We all know Henry Ford was the doyen behind the introduction of affordable motor cars for the traveling public of the world in 1912 with the introduction of the Model T Ford motor car in the US.
Going through Henry Ford's autobiography, My Life and Work, published in 1922, while talking of workplace organisation, hygiene, cleanliness, orderliness, vendor relationships, innovation etc, it gently reminds us that the original principles of efficient low cost production was proposed by Henry Ford around the 1920s itself.
I get a feeling that the Toyota Production System principles were originally proposed by Henry Ford around 1920s. The only TPS/lean manufacturing thinking I find lacking then, is the unit type of production, acting against old batch production. The 1914 Harris EOQ model was ruling the world of Inventory management then.

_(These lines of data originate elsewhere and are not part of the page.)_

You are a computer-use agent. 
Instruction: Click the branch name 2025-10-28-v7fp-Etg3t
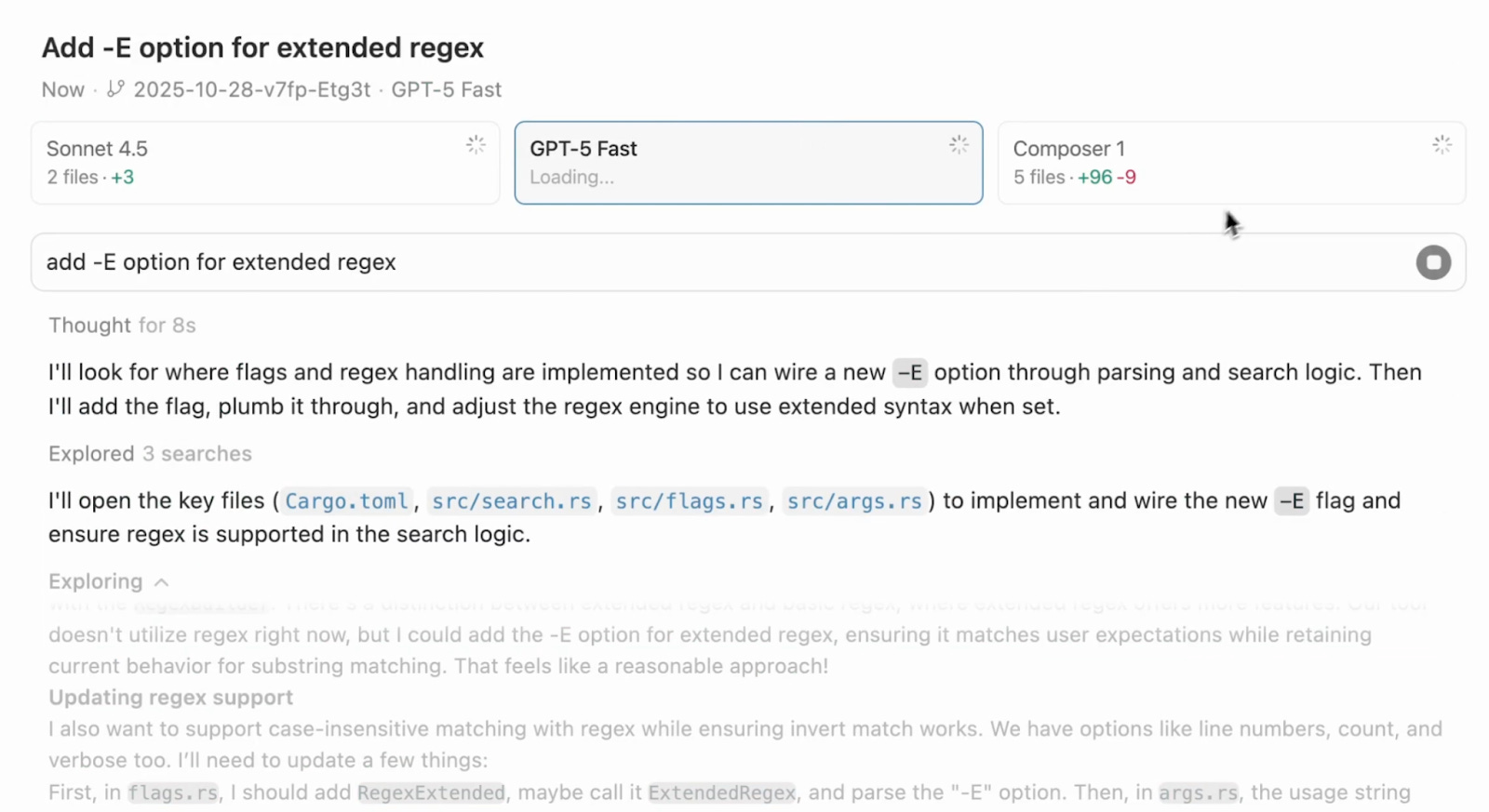point(251,90)
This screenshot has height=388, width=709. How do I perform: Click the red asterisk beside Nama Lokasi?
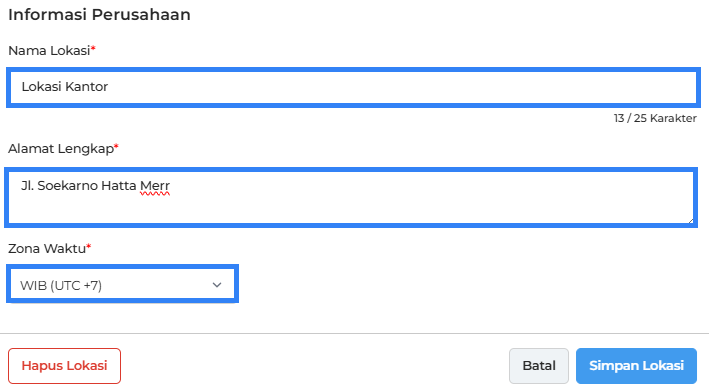click(x=93, y=49)
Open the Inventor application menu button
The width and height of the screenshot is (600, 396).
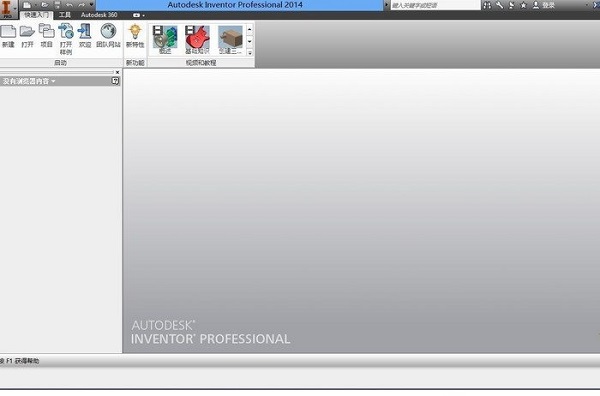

Henry Ford in his autobiography also talks of costs as paid to vendors and prices paid by customers to buy Ford cars. According to Ford, the costs should be lowered and this will ensure that prices at which cars are offered to customers are also lower. If the vendor is not working at full efficiency, what ever products he offers to Ford will be at a higher price. The supplying vendor cannot lower it any further as he is already working at an inefficiency and is unaware of ways and means to lower it any further. This is a challenge for Ford as it cannot reduce the prices at which cars are offered to customers.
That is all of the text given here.